The transition from PFGE to WSG is well underway. According to Shea, the newer technology is available in 46 states and the CDC’s plan to drop the older technology by the end of 2018 is on track. Kyriacopoulos adds that states that do not currently have the technology in place have at least secured funding, and “it’s winding its way through their state procurement process.”

Finally, as with any publicly funded program, an on-going threat to PulseNet is funding. The efforts to repeal the ACA have been hair-raising for those who work in public health laboratories. When most people think of the ACA, they think about the individual insurance market. But when it was passed in 2010, the law also increased funding for public health activities.

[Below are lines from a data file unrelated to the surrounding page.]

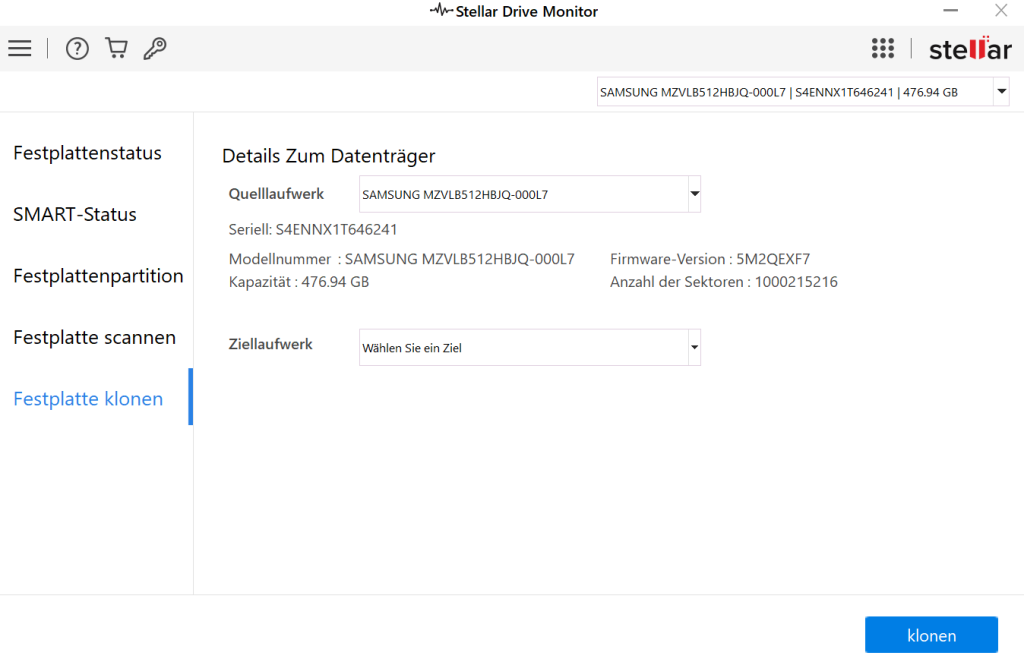
Task: Click the help question mark icon
Action: (77, 48)
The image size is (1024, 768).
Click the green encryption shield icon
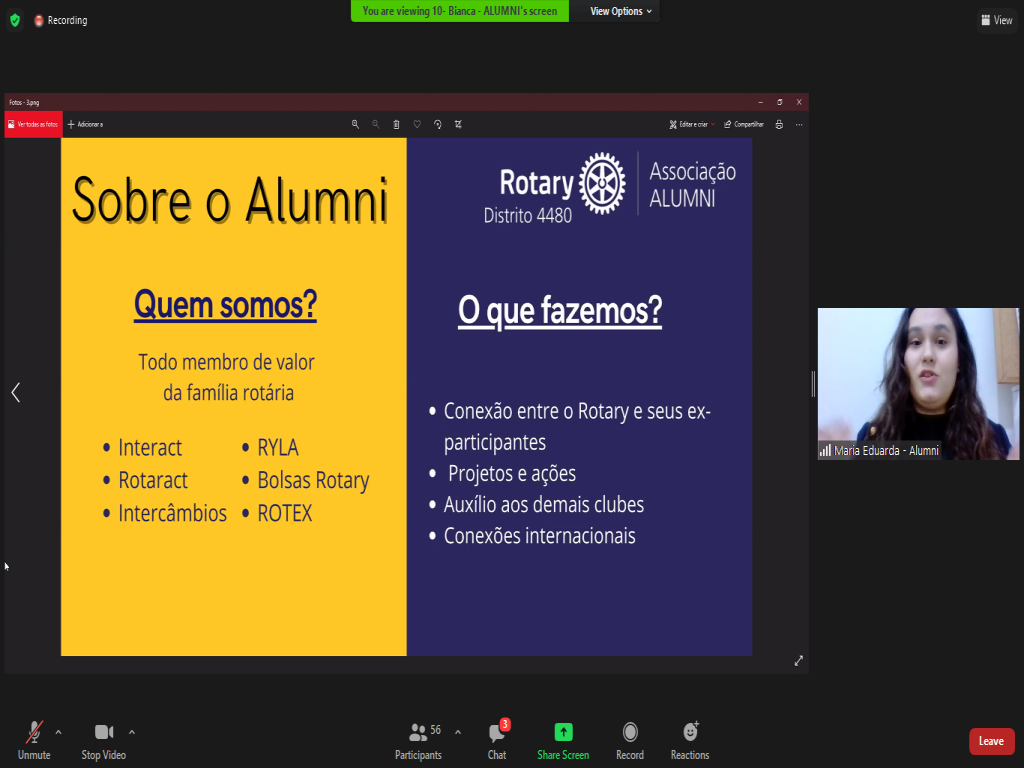click(x=14, y=20)
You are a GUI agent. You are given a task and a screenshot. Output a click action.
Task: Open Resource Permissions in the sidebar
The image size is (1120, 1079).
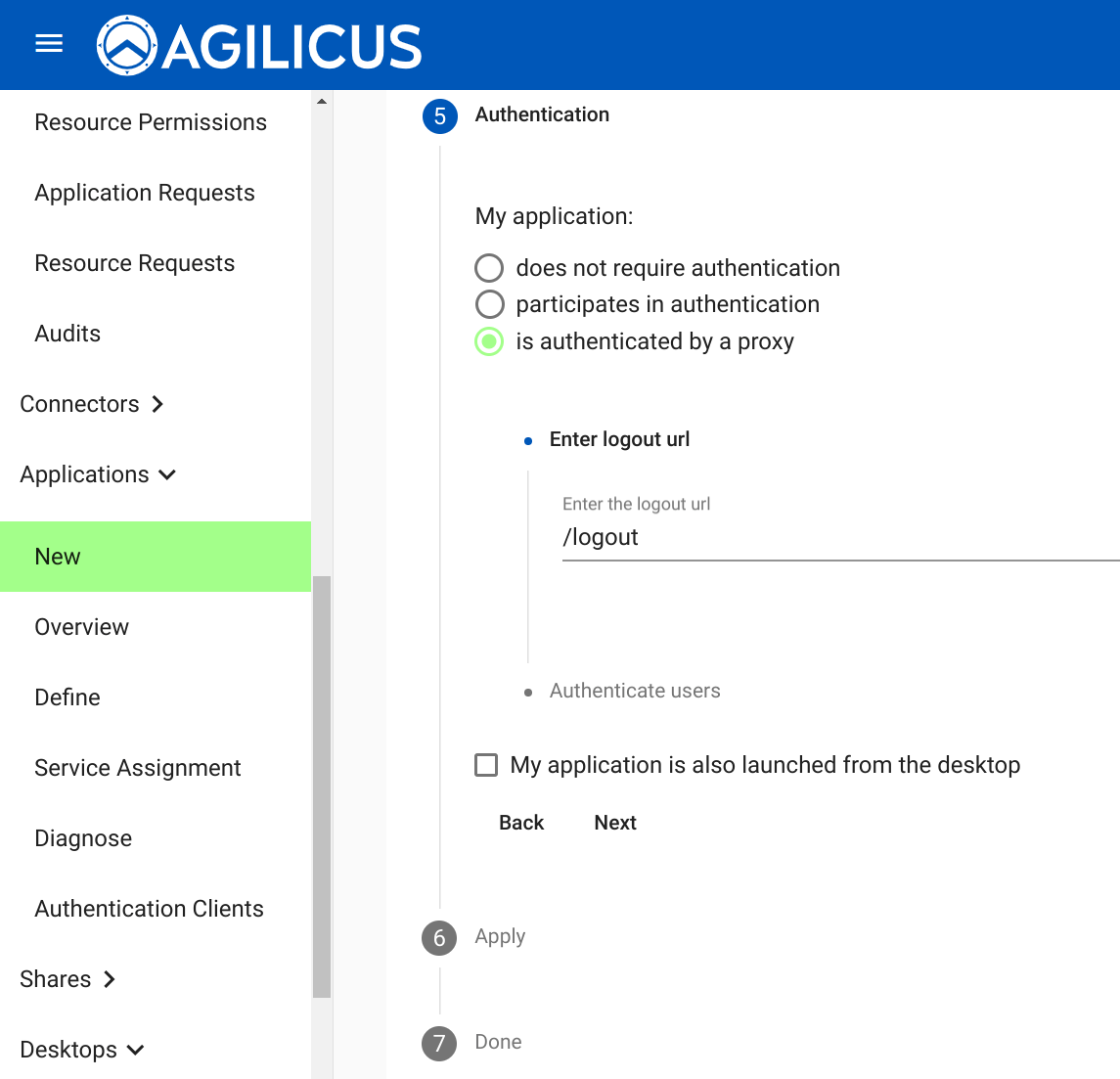click(x=151, y=122)
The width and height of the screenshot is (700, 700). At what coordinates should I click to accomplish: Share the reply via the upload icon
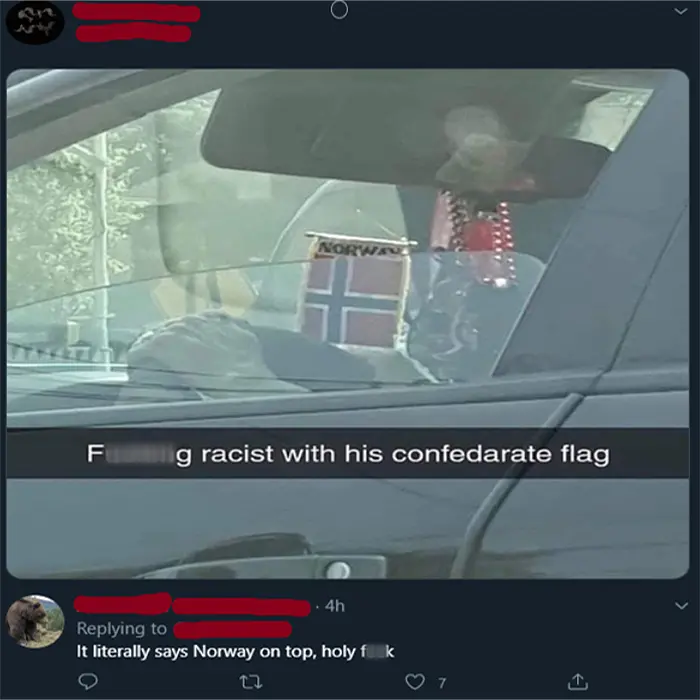click(577, 681)
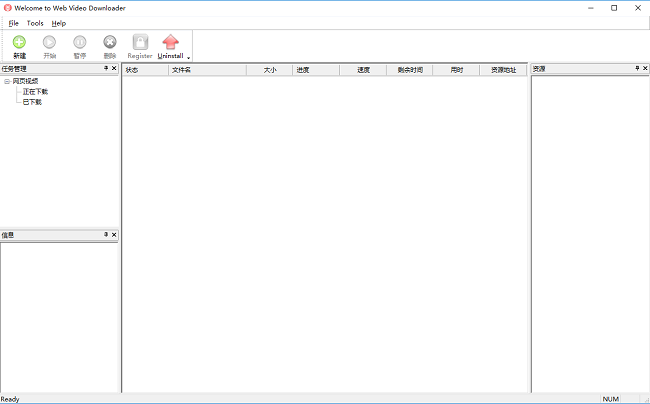
Task: Click the green 新建 (New) toolbar icon
Action: point(20,42)
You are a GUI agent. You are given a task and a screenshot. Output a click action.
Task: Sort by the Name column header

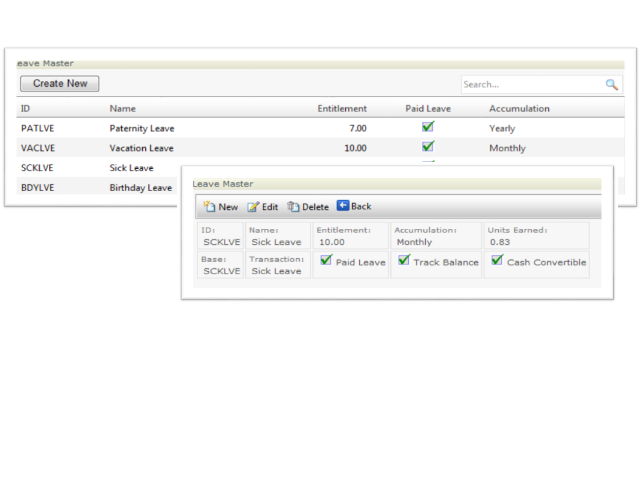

Specifically, the ACA added to the budget of a program called the Epidemiology and Laboratory Capacity for Infectious Diseases Cooperative Agreement (ELC), which provides funding to the public health laboratories that make up PulseNet. The ACA added a total of $40 million per year to the budget of the ELC through the Prevention and Public Health Fund (PPHF), which is the only mandatory public health funding program in the country.

Kyriacopoulos says the ELC “had been getting somewhere around $50 million a year,” so the PPHF nearly doubled the budget available. In addition to it being more money, he says, “that additional money was much more flexible for our member laboratories.” The flexibility allowed the labs to hire more people, and importantly, allowed for those people to be cross trained. Kyriacopoulos explains that the money in the base amount is tied pretty precisely to particular activities. “The food money had to be spent on food, the vector money had to be spent on West Nile,” he says. “But this new money wasn’t constrained like that, so that meant there were a lot of folks who could move into any of those other categories as the need came up.”

Although a recent effort to repeal the ACA failed, the Trump administration and Senate Republicans continue to talk about their desire to revoke the law. For the moment, public health laboratories have the necessary funding to continue protecting diners. Hopefully, for the sake of diners across the country, any future efforts to repeal and replace the ACA will take public health funding into consideration.

Dava Stewart is a contributor that writes about healthcare, technology, and genomics.